So the return codes shown e.g. in the Swagger reference should be interpreted with caution, that the right API procedure was called, otherwise their meaning may be somewhat different.

Thanks a lot, Sergiy!

I confirm that the V2 API is working just fine! I am now able to export the data.

For R users: This is how I am exporting the data from R calling API V2:

`

#First define the url

apiGenerate <- sprintf("%s/api/v2/export/", sserver) #sserver is my server

#Then start export file creation

response_generate = POST(apiGenerate,
                         authenticate(ssuser, sspassword), #this are my suso API credentials
                         body =   list(ExportType= "STATA"
                                       QuestionnaireId	 = quid, #this is the questionnaire ID
                                       InterviewStatus = interview_status
                         ),
                         encode = "json"
)

#get the links of files generated in the server
Myjson <- tempfile(fileext = ".json")

links_processes = GET(apiGenerate, 
                    authenticate(ssuser, sspassword),
                    query = list(exportType= ex_format,
                                 questionnaireIdentity = quid,
                                 interviewStatus = interview_status
                    ),
                    write_disk(Myjson, overwrite = T)
)

#finally, select the _export process ID_ to export the file:

#/api/v2/export/{id}/file

I hope this is useful to someone.

Andres

1 Like

@andresarau , I am not sure I fully understand the R-code that you’ve posted, but here is a rough chart of what is expected.


I am not seeing a delay line in your code, so I think you are making a mistake of hoping you will be the only user of the server and that it will produce the output immediately. Both are unlikely. It is much more likely that you post a job request, and then will have to wait periodically polling the status.

@sergiy, you’re right I did not include the delay line. The reason is that my example was inteded to be informative to other R users. However, I have included 5 second delay in the function that exports the data in my local workflow.

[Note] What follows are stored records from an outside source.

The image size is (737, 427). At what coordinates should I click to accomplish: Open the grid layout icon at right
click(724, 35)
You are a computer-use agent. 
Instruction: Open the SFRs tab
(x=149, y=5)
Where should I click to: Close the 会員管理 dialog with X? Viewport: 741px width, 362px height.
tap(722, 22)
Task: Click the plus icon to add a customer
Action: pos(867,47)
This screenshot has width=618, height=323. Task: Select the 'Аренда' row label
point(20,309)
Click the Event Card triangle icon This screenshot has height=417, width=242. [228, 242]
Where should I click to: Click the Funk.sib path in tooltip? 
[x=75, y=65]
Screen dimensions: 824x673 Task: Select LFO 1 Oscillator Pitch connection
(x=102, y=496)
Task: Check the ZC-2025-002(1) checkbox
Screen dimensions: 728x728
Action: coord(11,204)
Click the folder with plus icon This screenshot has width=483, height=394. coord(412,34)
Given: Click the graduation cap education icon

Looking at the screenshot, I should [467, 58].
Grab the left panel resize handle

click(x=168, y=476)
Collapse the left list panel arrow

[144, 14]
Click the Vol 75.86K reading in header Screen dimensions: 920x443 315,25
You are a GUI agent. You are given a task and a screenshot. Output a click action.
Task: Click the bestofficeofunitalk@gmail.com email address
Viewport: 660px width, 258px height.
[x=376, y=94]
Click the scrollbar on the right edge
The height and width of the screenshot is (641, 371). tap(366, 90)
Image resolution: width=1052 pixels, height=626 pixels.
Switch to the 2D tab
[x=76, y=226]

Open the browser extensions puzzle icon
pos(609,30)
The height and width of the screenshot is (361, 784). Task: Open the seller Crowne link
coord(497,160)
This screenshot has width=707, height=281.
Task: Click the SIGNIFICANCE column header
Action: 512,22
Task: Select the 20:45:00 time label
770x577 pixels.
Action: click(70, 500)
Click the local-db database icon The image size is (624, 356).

The diagram you shared is very useful and clear. Thanks

@andresarau,

I equally don’t see that you are using the JobID to verify it’s readiness status. Since you are not using the ‘response_generate’, you probably pick ‘some’ export, (perhaps satisfying the format, questionnaire and status), but not the one that was generated as a result of your POST method.

Again, this could be my lack of experience with R, or your incomplete code posted. If anyone more professional with R can look at or run the above posted code to confirm, please step in.

@sergiy ,

See the full code below:

1. Define API

apiGenerate <- sprintf("%s/api/v2/export/", sserver)

2. Generate file in the server

response_generate = POST(apiGenerate, authenticate(ssuser, sspassword), body = list(ExportType= ex_format, QuestionnaireId = quid, InterviewStatus = interview_status ), encode = "json" )

Wait 5 seconds
Sys.sleep(5)

3. Get the links and JobIDs generated in the system

#get the links of all files generated in the system
Myjson <- tempfile(fileext = ".json")

response_link = GET(apiGenerate, 
                    authenticate(ssuser, sspassword),
                    query = list(exportType= ex_format,
                                 questionnaireIdentity = quid,
                                 interviewStatus = interview_status
                    ),
                    write_disk(Myjson, overwrite = T)
)

3.1 arrange link by date so the latest file generated is exported (I am still working on this part to improve the syntax but this is the part where I verify that I am getting the latest file. I know that I can work with the jobID but I am still working on the code)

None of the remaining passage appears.